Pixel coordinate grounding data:
◇ ◇ ◇
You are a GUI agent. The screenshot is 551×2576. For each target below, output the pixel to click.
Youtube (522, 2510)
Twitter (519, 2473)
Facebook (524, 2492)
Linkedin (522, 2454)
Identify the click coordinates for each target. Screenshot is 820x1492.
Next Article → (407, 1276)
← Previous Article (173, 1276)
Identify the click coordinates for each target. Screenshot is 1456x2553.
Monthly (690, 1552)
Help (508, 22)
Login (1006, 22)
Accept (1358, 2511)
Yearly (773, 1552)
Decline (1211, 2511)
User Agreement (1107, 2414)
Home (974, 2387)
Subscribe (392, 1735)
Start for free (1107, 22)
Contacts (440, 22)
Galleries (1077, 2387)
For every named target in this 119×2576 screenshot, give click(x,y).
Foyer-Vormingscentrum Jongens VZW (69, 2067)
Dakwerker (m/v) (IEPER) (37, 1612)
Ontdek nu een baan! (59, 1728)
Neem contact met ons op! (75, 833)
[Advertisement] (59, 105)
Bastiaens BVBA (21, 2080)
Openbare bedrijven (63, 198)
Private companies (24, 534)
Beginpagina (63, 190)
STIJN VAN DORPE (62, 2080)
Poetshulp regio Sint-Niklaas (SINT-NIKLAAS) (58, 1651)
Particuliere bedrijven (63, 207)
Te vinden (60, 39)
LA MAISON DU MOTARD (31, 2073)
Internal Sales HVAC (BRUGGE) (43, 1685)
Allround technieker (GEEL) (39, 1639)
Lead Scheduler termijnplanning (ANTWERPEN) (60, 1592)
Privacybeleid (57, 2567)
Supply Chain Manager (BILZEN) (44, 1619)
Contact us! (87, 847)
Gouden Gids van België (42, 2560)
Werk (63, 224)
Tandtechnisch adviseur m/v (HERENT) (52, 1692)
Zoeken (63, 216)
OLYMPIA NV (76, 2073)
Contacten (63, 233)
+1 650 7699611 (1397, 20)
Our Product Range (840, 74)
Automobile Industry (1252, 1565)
◇ ◇ ◇
**What is needed**
Please show each line in the records above that contains "Identify".

**Written response**
Identify the click coordinates for each target. Screenshot is 820x1492.
Identify the click coordinates for each target. Screenshot is 1456x2553.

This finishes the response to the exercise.